Ethel Greenglass Rosenberg was born September 28, 1915 in New York City to Barnet and Tessie Greenglass. Her father ran a repair shop for sewing machines, but was barely able to provide for his wife and four children. The Greenglass family lived in a shabby tenement that was unheated. Ethel, the only daughter, showed that she was a strong willed and intelligent girl. Ethel attended a religious school, Downtown Talmud Torah, and then Seward Park High School, where she graduated at the age of only 15.

Ethel became a clerk for a shipping company immediately after finishing school.

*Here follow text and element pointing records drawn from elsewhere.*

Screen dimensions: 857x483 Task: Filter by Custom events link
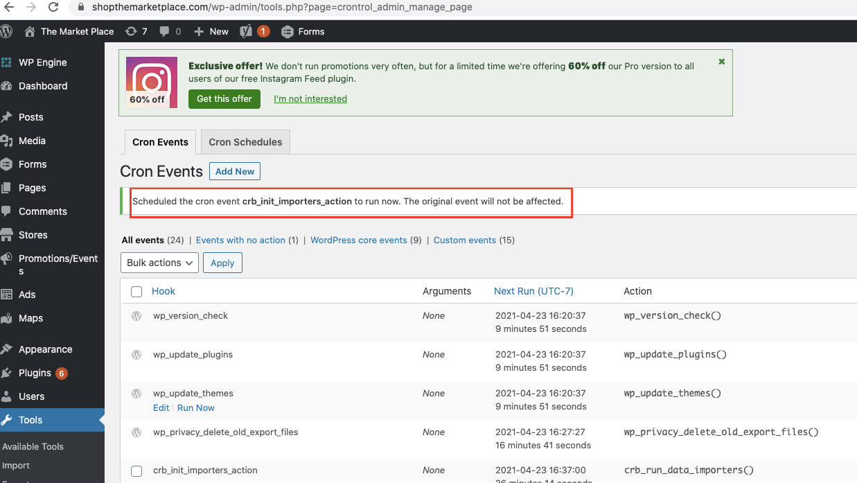(464, 240)
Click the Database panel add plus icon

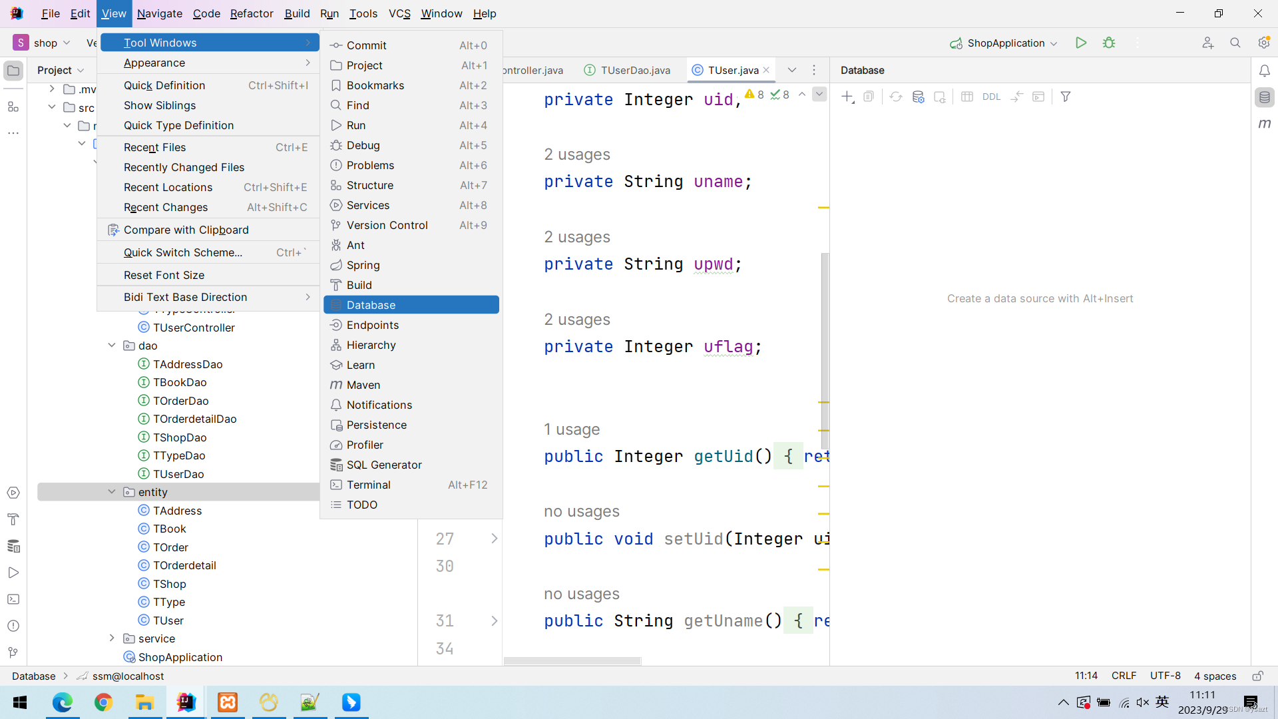847,97
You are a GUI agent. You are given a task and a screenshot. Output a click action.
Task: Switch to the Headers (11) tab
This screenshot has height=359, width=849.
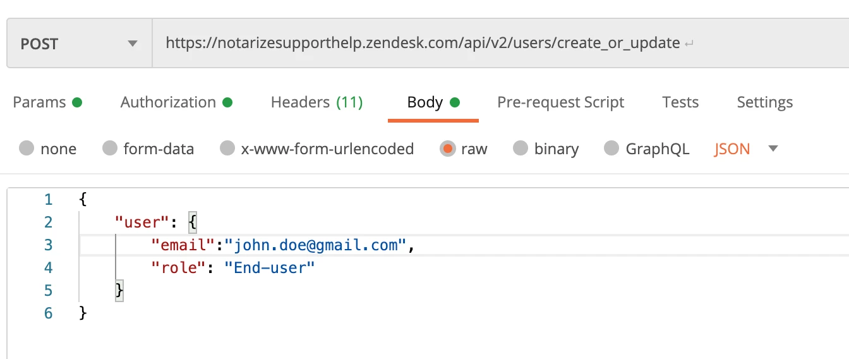[x=316, y=102]
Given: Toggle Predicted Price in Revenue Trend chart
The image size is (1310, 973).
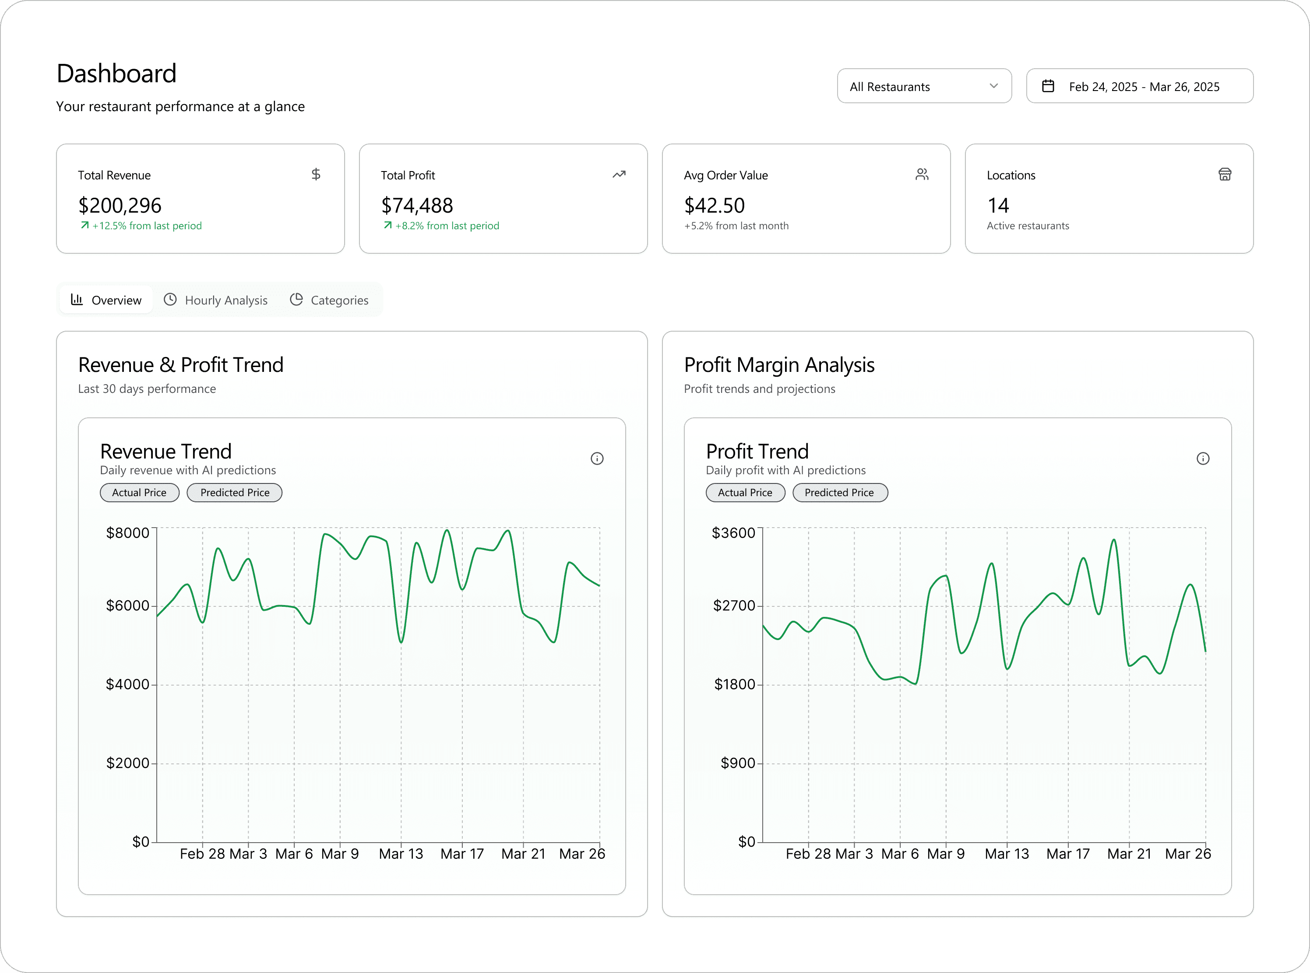Looking at the screenshot, I should (x=235, y=492).
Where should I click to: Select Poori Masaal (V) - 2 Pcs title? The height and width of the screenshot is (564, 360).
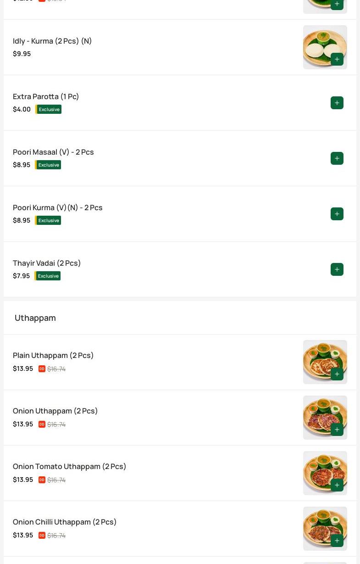pos(53,152)
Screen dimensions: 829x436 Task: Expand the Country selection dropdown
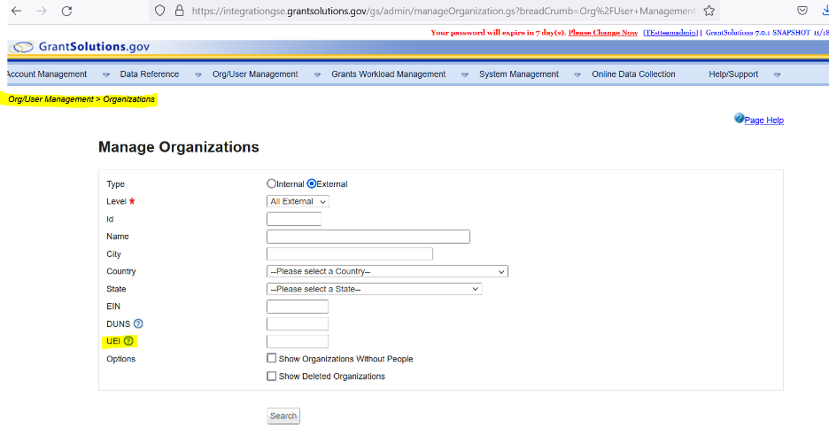[387, 271]
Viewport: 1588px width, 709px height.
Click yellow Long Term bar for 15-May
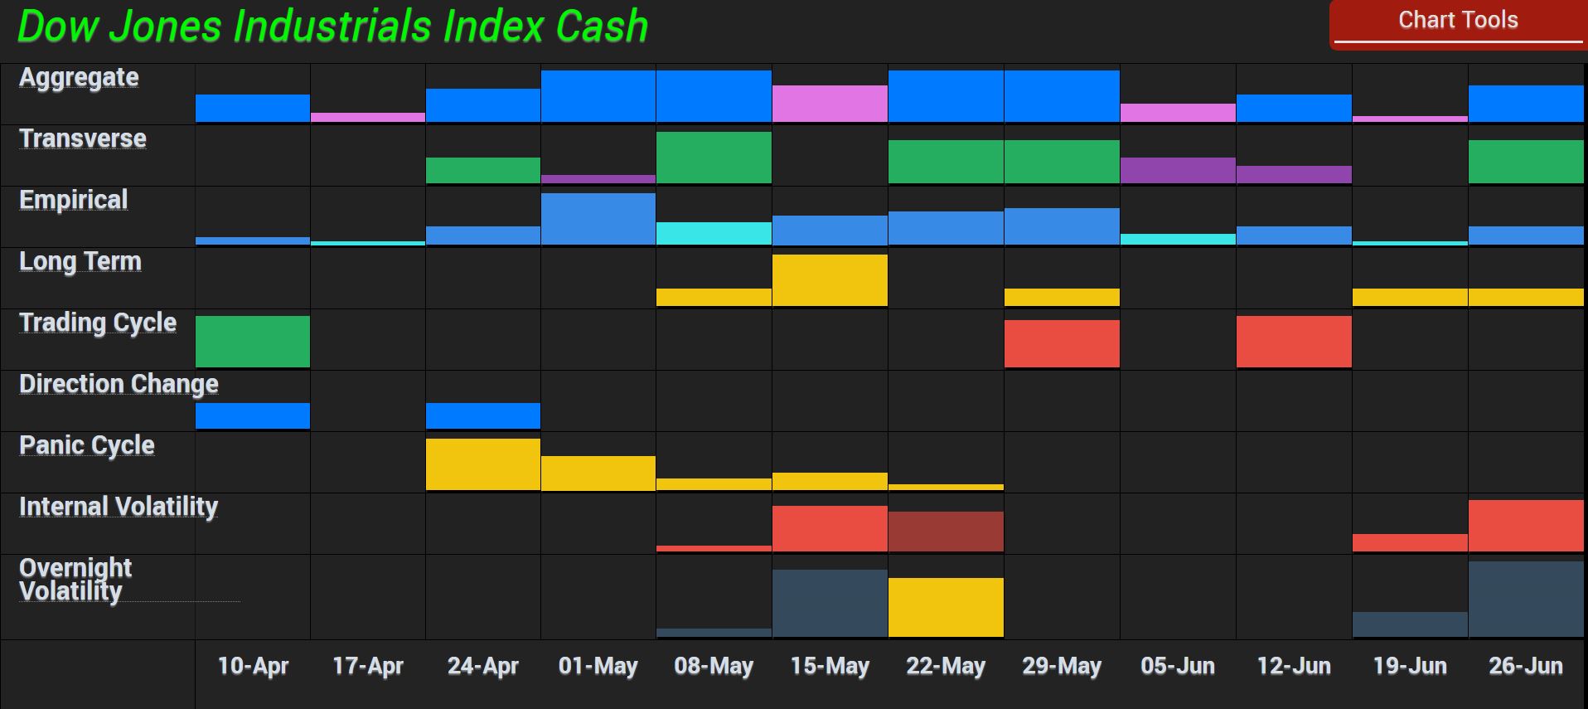click(830, 280)
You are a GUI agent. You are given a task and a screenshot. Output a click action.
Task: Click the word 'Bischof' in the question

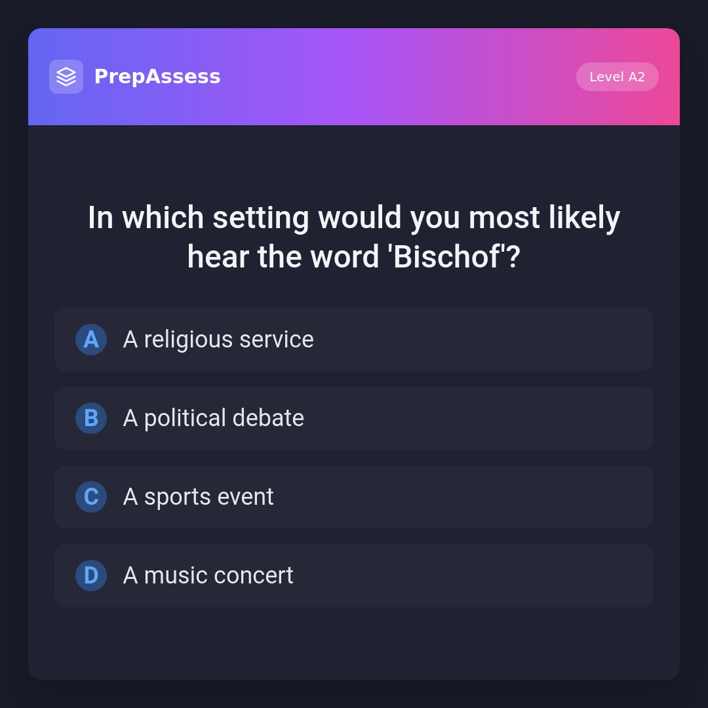point(446,257)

She remained at this job for the next four years until she was let go because of her role as the organizer of a strike of 150 women workers. Ethel was not just an activist at work, she was also interested in politics. Ethel joined the Young Communist League and eventually became a member of the American Communist Party. In addition to her clerk job, Ethel enjoyed singing, alone as well as with a choir. Ethel was waiting to go on stage to sing at a New Years Eve benefit when she first met Julius Rosenberg. The couple was married not long afterwards in the summer of 1939.

Although mentally tough, Ethel Rosenberg's body was weak. She was not healthy enough to work after the Rosenberg's were married. Instead, Ethel stayed home with their two sons Michael and Robert. By the summer of 1950, Ethel's younger brother, David Greenglass, had named Julius as a participant in the spy ring. The FBI questioned her husband and eventually placed him under arrest. On August 11, 1950, Ethel Rosenberg was herself arrested. At trial Ruth Greenglass, Ethel's sister-in-law, implicated Ethel in the atomic spy ring by testifying that Ethel had been the one to type the notes provided by David Greenglass. This testimony sealed Ethel's fate. She was found guilty of espionage along with Julius Rosenberg and on April 5, 1951 was sentenced to death. For the next two years, Ethel Rosenberg lived on death row at Sing Sing prison maintaining her innocence and hoping for leniency. It never came. On June 19, 1953, Ethel was put to death in the electric chair.